Dominique spent eight years at a Big Four firm before taking a director role at an accounting company in London.
She was living in the capital and earning more than $120,000 a year before resigning.
Now, she’s living off savings and considering taking up a consulting role for a few months of the year to fund her way of life.

Dominique said: “This lifestyle is so much cheaper. I’ve got enough money for nine months.
“I might work two or three months of a year and then fund the rest of the year.
“I spend about £250 ($310) a month on insurance and petrol for the van, and then it’s food and activities, so in total I spend no more than £600 ($740) to £1,000 ($1200) a month.”
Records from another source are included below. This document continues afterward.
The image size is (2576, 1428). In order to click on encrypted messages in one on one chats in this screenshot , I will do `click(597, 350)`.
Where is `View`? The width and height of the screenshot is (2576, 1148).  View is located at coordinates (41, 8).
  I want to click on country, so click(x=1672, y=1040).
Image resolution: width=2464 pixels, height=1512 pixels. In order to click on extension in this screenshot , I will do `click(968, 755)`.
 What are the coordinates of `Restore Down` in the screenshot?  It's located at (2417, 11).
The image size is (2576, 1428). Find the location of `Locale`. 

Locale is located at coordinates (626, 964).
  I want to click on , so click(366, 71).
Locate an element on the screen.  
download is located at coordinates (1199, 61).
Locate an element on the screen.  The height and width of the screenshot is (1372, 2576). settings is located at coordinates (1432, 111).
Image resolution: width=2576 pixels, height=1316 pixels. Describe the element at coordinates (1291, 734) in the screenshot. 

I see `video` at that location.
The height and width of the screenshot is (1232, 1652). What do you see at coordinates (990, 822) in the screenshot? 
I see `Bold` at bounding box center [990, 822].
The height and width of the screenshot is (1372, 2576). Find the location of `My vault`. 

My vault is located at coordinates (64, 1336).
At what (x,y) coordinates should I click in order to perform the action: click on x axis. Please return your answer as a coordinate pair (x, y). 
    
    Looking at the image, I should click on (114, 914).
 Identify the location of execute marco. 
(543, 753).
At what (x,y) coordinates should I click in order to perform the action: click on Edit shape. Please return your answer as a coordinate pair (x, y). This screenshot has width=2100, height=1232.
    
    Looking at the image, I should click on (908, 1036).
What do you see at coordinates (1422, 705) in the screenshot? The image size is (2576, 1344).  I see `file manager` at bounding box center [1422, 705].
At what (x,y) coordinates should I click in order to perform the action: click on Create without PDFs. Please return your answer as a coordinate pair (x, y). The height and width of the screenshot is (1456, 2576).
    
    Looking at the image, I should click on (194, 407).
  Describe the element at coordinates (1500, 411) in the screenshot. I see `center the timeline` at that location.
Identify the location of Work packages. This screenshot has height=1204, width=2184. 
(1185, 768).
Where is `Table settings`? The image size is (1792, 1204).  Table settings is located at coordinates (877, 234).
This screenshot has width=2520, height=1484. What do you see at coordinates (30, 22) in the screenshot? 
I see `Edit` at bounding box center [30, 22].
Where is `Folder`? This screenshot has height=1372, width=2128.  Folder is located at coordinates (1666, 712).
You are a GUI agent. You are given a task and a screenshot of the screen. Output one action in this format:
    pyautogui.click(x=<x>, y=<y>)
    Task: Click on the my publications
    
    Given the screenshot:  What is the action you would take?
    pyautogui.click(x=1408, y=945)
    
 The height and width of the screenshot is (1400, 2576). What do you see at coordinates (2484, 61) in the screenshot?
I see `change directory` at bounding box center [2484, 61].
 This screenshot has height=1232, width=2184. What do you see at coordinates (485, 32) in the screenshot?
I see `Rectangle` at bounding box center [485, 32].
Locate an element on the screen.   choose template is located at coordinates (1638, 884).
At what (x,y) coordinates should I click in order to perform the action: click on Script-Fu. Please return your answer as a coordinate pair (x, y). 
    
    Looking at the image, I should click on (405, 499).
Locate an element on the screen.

Dominique is currently in France and hopes to travel to Spain and Portugal in the coming months.
She said her lifestyle change was inspired by a desire to break out of the day-to-day routine.
Dominique said: “I saw a news article in October about vans being converted into homes and a month later I’d bought one.
“I had a three-month notice period at work and then I left in January.
“A lot of people my age feel pressure to live a normal life but it doesn’t make them happy.
“I want to see people doing what makes them happy.
“It’s not easy but it just feels like you’re living – even though that sounds cheesy.
“Sometimes I still feel like a failure for giving my job up, which is kind of weird.
“Telling my family was the hardest part – I think they would have preferred I was working and focusing on my career instead.”

Dominique said living on her own can be lonely but she has met new people along the way and connected with nature.
She said: “There are little things that get you through it like speaking to someone in a bakery.
“If I like somewhere then I’ll stay and explore. If not I will try to find the next place to stay.
“I do a lot of walks and active stuff.
“Everything is slower in a van. It can take an hour to do the dishes and washing.”